Paris Saint-Germain Féminine
- Owner: Colony Capital
- Chairperson: Pierre Noguès
- Head coach: Camillo Vaz
- Stadium: Stade Municipal Georges Lefèvre Parc des Princes
- Division 1 Féminine: 3rd
- Challenge de France: Winners
- Top goalscorer: League: Camille Abily (12) All: Camille Abily (12)
- Highest home attendance: 5,892 vs Juvisy, Division 1 Féminine, 18 October 2009
- Lowest home attendance: 100 vs Saint-Brieuc, Division 1 Féminine, 2 May 2010
- Biggest win: 7–0 vs Saint-Brieuc, Division 1 Féminine, 6 December 2009
- Biggest defeat: 0–3 vs Juvisy, Division 1 Féminine, 11 April 2010
| Home colours | Away colours |
- ← 2008–092010–11 →

= 2009–10 Paris Saint-Germain FC (women) season =

The 2009–10 season was French football club Paris Saint-Germain's 11th season in Division 1 Féminine and their 9th consecutive season in the top division of French football.
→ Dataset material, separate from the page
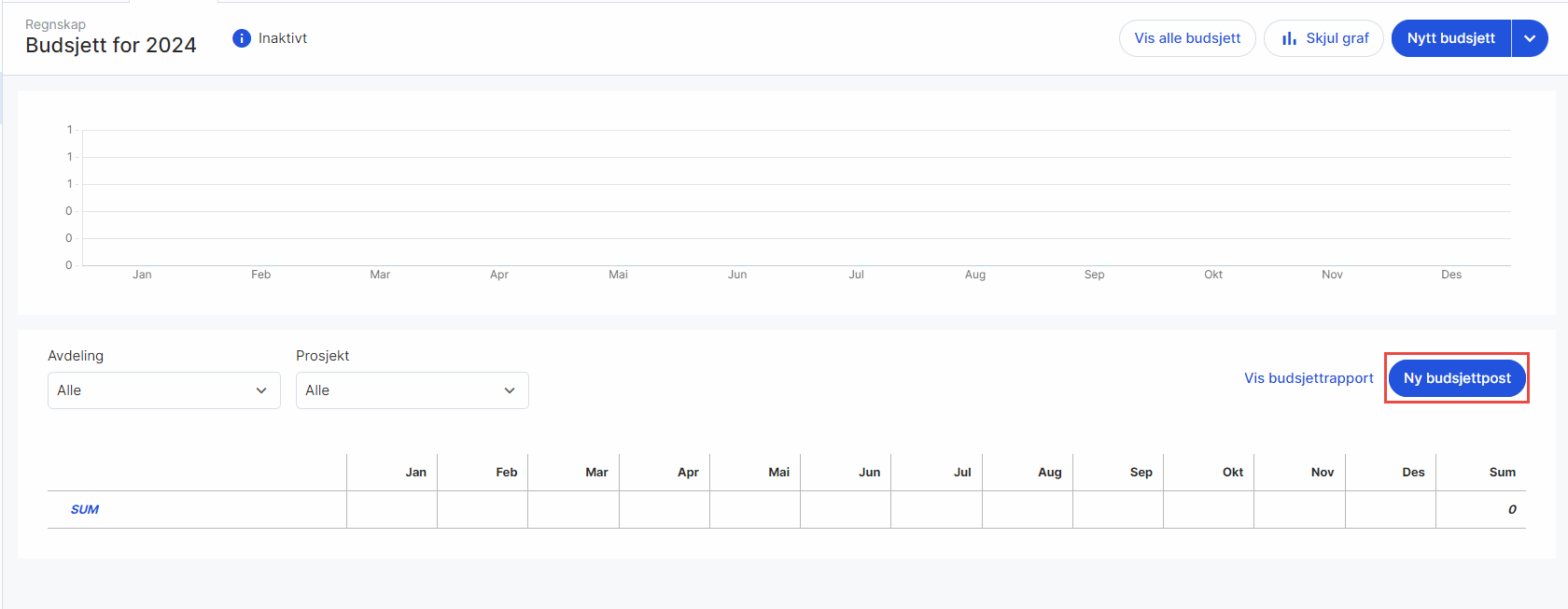The height and width of the screenshot is (609, 1568).
Task: Select the SUM row label
Action: tap(85, 510)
PSG was managed by Camillo Vaz - in his first season since replacing Éric Leroy. The club was chaired by Pierre Noguès. Paris Saint-Germain was present in the 2009–10 Division 1 Féminine and the 2009–10 Challenge de France. After finishing eighth in the last championship, Paris SG began the campaign with the desire to continue their progress among the elite and work hard for them to conquer their first major trophy. Following a disappointing 2008–09 season, Éric Leroy resigned and Camillo Vaz took over as manager in June 2009. Camillo Vaz was supported by assistant coach Karine Noilhan, who had been in charge of PSG's DH squad. Paris Saint-Germain entered the new season with great ambition and signed French internationals Élise Bussaglia, Julie Soyer and Jessica Houara during the summer transfer market. Camille Abily, Sonia Bompastor, Zohra Ayachi, Charlotte Poulain and Stéphanie Legrand also joined Paris Saint-Germain. The capital club started the season looking to finish within the top five in Division 1 and to pull something off in the Challenge de France.

== Squad ==
French teams are limited to four players without EU citizenship. The squad list includes only the principal nationality of each player; several non-European players on the squad have dual citizenship with an EU country. Also, players from the ACP countries—countries in Africa, the Caribbean, and the Pacific that are signatories to the Cotonou Agreement—are not counted against non-EU quotas due to the Kolpak ruling.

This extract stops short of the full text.